“Tudo começou com a intenção de produzir sabonetes artesanais de uma base o mais natural possível”, explicou à agência Lusa Sílvia Bicudo, de 41 anos, adiantando que a iniciativa surgiu na sequência de um desafio lançado pela Azorina-Sociedade Gestão Ambiental e Conservação Natureza, entre outras entidades.

O desafio foi aceite pela artesã de Ponta Delgada, não apenas pelas características biológicas do fruto, como pela importância cultural que este tem nos Açores.

Segundo Sílvia Bicudo, engenheira biológica de profissão, o sabonete feito com ananás é consumido por um público-alvo que aprecia, predominantemente, produtos naturais, considerando que foi bem acolhido e o processo facilitado pela aceitação do fruto na cultura açoriana.

“O ananás faz parte da nossa cultura e tem propriedades fantásticas que colmatam e ajudam na manutenção da pele, como as vitaminas A, B e C, o que lhe confere uma ação antioxidante, protegendo as células, sendo também rico em minerais como o zinco, o cálcio, magnésio, fósforo e sódio, proteínas, fibras e hidratos de carbono”, afirmou.

De acordo com Sílvia Bicudo, a matéria-prima para a produção dos sabonetes são os desperdícios do ananás provenientes de uma exploração propriedade da família e outras unidades de produção.
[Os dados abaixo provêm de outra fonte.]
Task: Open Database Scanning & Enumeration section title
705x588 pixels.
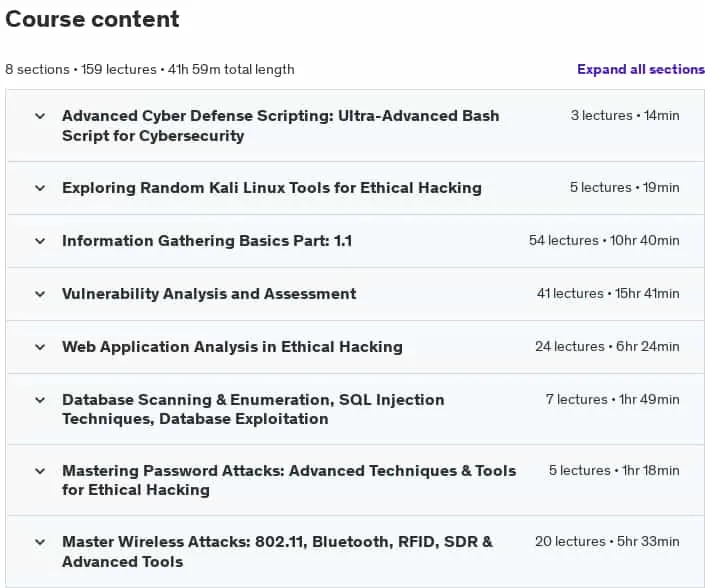Action: [x=253, y=409]
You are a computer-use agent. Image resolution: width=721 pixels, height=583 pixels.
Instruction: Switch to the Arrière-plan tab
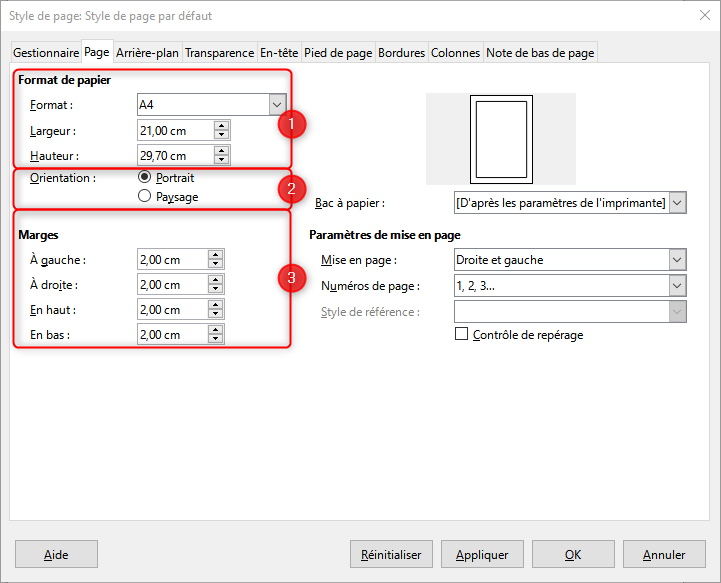tap(147, 53)
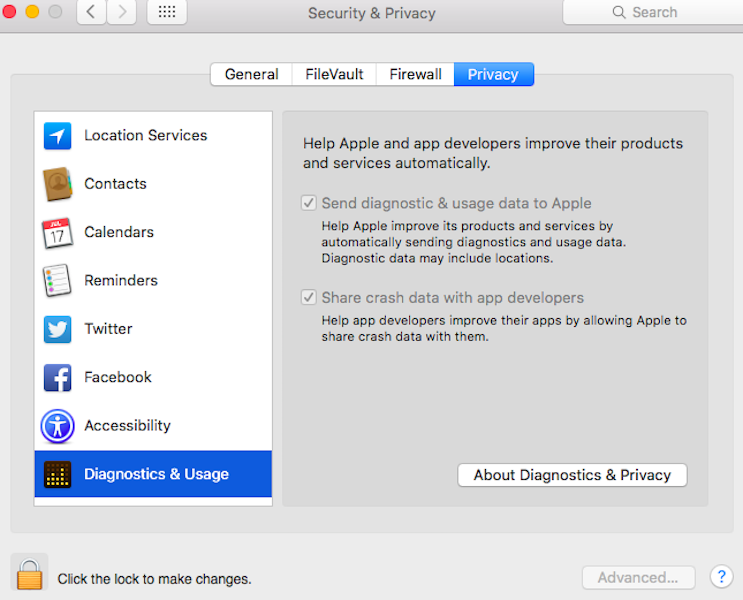Toggle Send diagnostic & usage data checkbox
The height and width of the screenshot is (600, 743).
coord(308,203)
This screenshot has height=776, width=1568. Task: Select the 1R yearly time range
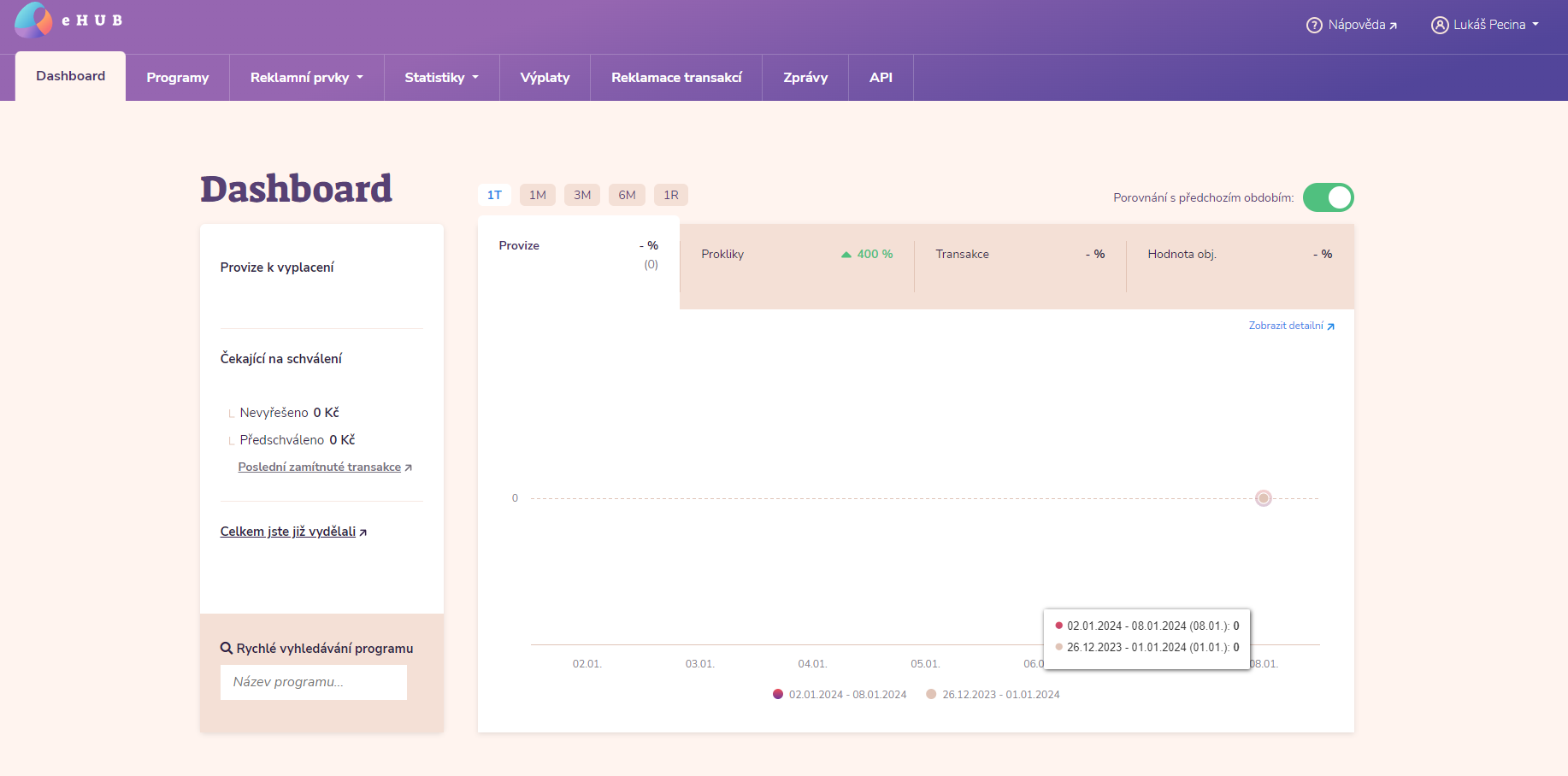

“A ideia é utilizar, também, produtos regionais com o intuito de colmatar as limitações de compra de matéria-prima nos Açores para produzir os sabonetes sem que se ter que recorrer ao exterior, bem como promover os produtos açorianos”, referiu.

A artesã admite vir a trabalhar outros produtos regionais produzidos de forma biológica, para valorizar o produto açoriano, como o chá verde da Gorreana, na ilha de São Miguel, outro antioxidante com o qual já trabalha.

O ananás dos Açores, produzido de forma biológica, em estufa, ostenta a denominação de origem protegida (DOP) com base num regulamento comunitário e surgiu no arquipélago como uma cultura alternativa ao ciclo da laranja.

É originário da América do Sul e Central, tendo sido introduzido no arquipélago como planta ornamental em meados do século XIX. As primeiras explorações de caráter comercial surgiram em 1864.